As a reader you will experience new insight into Silence (my favourite aspect of this work). This, silence, is not to be taken as resistance as was so often the case in the Freudian theory but Silence is very powerful and insightful when used to journey to the greater landscape of our psyche. Like all things, silence also has a shadow side which is that of banishing the other in a relationship (sending one to Coventry) but it is not about the shadow side that therapy is about but it is the growth that can happen when silence is treated with reverence and respect. Silence allows us to hear the other side and so if we hold our silence and not react I think that can open up the road to real dialogue.

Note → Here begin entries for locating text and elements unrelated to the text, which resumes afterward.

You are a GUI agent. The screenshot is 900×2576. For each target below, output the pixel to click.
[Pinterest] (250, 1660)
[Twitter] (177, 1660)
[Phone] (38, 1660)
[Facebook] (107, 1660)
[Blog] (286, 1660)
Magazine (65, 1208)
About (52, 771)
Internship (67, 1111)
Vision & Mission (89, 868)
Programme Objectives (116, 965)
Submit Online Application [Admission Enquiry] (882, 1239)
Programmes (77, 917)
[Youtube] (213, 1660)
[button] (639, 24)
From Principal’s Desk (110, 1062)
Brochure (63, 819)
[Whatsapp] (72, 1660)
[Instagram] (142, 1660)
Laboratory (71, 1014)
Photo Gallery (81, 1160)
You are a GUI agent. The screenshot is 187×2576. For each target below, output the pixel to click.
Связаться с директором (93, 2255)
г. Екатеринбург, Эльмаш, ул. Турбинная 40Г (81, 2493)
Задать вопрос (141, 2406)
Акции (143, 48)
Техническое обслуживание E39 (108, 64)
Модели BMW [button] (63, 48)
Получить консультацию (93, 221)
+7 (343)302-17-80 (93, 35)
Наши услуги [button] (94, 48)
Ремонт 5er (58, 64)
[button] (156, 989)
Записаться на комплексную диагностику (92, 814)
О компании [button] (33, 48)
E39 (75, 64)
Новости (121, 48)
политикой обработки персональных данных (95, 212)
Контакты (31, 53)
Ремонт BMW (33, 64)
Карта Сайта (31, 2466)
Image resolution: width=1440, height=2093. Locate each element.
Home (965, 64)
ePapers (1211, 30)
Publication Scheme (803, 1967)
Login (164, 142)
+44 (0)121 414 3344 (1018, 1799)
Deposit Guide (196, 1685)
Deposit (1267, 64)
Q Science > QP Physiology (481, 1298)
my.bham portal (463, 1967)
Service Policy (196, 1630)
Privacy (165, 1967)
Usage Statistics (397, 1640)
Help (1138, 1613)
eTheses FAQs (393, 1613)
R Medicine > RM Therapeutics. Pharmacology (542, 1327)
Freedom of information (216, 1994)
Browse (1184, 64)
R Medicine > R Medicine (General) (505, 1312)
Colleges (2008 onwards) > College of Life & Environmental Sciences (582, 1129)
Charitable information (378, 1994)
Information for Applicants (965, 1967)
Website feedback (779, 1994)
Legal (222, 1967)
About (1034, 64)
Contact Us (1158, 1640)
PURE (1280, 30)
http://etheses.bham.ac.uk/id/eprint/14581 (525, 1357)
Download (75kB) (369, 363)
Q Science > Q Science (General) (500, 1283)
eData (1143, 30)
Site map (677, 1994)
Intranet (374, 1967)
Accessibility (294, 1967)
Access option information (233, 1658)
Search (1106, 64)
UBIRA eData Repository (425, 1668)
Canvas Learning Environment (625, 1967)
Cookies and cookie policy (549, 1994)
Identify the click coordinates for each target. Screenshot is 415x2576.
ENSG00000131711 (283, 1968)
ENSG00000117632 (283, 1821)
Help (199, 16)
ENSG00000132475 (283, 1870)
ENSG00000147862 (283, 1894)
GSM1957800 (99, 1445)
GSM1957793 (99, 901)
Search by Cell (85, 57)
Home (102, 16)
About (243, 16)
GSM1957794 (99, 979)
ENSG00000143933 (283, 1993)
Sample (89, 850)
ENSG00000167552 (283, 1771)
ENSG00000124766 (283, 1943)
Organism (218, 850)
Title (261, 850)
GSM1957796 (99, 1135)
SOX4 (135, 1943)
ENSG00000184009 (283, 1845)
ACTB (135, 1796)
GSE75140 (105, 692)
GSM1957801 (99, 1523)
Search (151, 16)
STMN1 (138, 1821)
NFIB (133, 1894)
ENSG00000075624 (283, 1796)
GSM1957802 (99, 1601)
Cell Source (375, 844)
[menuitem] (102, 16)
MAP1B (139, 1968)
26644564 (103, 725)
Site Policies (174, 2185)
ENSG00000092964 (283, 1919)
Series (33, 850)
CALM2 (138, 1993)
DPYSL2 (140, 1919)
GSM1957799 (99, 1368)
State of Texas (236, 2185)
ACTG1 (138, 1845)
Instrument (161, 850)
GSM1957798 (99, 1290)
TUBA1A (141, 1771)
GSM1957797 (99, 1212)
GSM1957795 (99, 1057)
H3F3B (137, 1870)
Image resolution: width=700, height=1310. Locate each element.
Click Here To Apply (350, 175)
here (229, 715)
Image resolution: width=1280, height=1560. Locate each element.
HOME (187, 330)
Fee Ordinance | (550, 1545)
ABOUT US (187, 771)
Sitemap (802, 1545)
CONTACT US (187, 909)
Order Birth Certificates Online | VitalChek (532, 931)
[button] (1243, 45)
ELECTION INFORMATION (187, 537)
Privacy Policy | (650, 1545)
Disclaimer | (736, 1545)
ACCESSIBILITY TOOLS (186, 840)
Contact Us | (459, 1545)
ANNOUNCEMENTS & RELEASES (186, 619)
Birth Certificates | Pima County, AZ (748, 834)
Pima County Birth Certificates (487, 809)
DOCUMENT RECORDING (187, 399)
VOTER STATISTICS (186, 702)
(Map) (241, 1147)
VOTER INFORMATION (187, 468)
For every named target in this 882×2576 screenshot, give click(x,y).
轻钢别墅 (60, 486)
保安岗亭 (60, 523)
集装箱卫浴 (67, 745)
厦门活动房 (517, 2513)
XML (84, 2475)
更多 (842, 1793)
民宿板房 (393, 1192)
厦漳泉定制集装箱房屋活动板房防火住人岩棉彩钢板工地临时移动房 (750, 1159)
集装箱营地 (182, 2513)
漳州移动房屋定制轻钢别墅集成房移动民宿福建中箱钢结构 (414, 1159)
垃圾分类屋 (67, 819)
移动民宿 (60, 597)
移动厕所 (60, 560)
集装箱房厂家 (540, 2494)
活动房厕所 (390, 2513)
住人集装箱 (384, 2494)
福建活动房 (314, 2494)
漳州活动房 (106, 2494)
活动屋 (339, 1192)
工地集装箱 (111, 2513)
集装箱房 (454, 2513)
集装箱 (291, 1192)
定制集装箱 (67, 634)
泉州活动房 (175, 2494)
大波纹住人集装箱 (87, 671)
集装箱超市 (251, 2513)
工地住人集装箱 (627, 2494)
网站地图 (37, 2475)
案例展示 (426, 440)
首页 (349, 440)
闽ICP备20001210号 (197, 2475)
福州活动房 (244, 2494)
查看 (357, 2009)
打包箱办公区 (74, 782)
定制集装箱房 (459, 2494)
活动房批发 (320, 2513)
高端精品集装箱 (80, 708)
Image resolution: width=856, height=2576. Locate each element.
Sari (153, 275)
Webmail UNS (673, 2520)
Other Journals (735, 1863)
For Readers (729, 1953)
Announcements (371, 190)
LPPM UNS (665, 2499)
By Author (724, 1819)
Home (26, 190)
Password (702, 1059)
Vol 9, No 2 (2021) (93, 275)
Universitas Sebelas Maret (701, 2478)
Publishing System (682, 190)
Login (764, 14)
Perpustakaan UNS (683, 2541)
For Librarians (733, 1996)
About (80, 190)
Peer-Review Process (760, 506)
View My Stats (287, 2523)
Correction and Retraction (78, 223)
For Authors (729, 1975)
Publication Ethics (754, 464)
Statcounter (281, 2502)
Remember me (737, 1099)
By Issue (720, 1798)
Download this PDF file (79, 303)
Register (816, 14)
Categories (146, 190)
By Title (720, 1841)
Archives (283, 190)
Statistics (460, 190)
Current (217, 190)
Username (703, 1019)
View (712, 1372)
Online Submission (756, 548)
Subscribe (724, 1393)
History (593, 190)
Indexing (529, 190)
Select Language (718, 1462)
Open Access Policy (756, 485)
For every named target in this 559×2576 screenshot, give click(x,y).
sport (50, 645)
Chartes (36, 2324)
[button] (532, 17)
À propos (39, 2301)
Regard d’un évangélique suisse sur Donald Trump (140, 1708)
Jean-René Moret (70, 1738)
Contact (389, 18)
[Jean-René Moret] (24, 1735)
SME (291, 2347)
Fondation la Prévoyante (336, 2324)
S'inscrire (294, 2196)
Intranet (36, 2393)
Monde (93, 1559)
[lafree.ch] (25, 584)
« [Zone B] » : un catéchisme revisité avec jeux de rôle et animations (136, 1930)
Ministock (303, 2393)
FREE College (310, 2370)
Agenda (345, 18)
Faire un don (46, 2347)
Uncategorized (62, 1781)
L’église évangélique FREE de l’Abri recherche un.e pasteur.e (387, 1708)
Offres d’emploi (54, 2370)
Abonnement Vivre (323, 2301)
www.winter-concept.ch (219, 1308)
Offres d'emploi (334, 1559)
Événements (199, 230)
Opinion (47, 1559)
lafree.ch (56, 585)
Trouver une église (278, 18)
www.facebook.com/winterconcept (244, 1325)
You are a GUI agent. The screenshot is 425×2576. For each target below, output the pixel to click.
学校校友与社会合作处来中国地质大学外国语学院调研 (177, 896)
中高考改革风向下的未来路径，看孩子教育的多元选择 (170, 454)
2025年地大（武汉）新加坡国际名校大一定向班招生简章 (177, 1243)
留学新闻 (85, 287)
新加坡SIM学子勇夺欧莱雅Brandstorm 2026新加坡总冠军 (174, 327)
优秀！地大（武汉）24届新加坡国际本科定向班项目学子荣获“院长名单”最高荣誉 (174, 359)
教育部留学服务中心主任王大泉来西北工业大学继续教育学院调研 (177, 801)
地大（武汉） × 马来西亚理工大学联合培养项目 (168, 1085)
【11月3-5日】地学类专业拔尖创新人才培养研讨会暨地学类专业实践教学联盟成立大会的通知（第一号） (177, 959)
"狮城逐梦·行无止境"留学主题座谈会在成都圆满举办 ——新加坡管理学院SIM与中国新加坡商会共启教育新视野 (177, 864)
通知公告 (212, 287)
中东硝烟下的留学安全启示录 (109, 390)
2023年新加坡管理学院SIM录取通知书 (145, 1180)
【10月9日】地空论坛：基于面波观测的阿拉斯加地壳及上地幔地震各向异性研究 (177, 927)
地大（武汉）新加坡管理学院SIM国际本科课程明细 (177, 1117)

When the client is experiencing silence with a therapist who is comfortable in the waiting period, waiting for the two unconscious of both therapist and client to connect, does not create that same tension experienced at analytic level where it can be described as, and has been described as “resistance” in the work. The therapist must be comfortable in their skin to be able to sit in the silence and with presence to allow that deep core work to start to take place. It is not necessary to ever talk about or interpret what is taking place in that silence because the client is able to access a part of themselves that will actually welcome that silence for further growth and vision of themselves. Jung talks about never having a “Dogma” as he was always open to something else coming into view and I think that is one of the qualities that sandplay therapy brings to the client the potential that there is something else there and not suggestive, for silence can’t suggest, but it is more an organic checking in with what’s at the core of the psyche of the sandplay, and when they get there, oh they know they got there and there is a body felt understanding at a deep place within the therapist facilitating that.
The book advises of Karen Signell’s three different types of silence: “an Ego Silence/Conscious Silence – the kind you experience stepping into a library. Natural Silence – the kind you experience when you walk into a forest and Deep Silence – a profound state of silence when you enter into the deeper layers of the unconscious where you find a more profound and ineffable place within you” (Page 27). So it is in that Deep Silence place that we experience sandplay and this is where both (client and therapist) experience a transformation.
The three authors share with us in this book a wealth of wisdom highlighting the many levels of our relationship with our clients. I feel that this wisdom is pertinent in all aspects of therapeutic work and not just to the Sandplay medium.